§ EXERCISE REQUIREMENTS:
Everything from the line holding "Task: Download the article PDF" through the last line below is needed; please reproduce those lines exactly, adding nothing.

§ INFORMATION SHOWN:
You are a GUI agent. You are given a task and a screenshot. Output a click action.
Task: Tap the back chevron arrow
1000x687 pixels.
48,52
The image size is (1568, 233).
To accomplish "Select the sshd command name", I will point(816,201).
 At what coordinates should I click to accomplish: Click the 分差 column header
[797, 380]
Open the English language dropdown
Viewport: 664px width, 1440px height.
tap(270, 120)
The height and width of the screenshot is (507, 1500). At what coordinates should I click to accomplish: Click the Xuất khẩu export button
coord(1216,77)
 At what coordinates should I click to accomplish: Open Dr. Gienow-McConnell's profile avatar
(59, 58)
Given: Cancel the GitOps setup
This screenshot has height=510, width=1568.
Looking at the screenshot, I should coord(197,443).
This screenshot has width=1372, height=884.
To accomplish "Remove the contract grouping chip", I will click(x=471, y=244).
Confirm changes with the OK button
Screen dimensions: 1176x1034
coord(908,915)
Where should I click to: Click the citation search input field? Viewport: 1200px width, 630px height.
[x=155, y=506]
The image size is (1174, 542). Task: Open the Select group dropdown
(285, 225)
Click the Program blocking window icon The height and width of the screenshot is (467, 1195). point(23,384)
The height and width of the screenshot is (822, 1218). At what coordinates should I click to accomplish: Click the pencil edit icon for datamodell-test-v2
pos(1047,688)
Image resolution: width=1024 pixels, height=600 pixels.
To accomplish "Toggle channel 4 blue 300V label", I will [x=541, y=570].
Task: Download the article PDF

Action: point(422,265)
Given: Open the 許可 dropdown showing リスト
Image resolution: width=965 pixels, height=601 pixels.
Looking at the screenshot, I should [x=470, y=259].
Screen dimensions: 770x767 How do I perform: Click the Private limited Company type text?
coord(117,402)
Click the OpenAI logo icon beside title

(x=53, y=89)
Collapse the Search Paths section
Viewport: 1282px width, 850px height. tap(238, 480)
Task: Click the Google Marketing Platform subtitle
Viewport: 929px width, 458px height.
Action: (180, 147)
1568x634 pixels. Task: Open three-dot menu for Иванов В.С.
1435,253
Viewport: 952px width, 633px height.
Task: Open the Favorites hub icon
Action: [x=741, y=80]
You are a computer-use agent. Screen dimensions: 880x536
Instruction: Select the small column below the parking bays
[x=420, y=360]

§ TASK RESULT:
Task: Download the article PDF

Action: point(422,265)
Given: Open the 許可 dropdown showing リスト
Image resolution: width=965 pixels, height=601 pixels.
Looking at the screenshot, I should [x=470, y=259].
Screen dimensions: 770x767 How do I perform: Click the Private limited Company type text?
coord(117,402)
Click the OpenAI logo icon beside title

(x=53, y=89)
Collapse the Search Paths section
Viewport: 1282px width, 850px height. tap(238, 480)
Task: Click the Google Marketing Platform subtitle
Viewport: 929px width, 458px height.
Action: (180, 147)
1568x634 pixels. Task: Open three-dot menu for Иванов В.С.
1435,253
Viewport: 952px width, 633px height.
Task: Open the Favorites hub icon
Action: [x=741, y=80]
You are a computer-use agent. Screen dimensions: 880x536
Instruction: Select the small column below the parking bays
[x=420, y=360]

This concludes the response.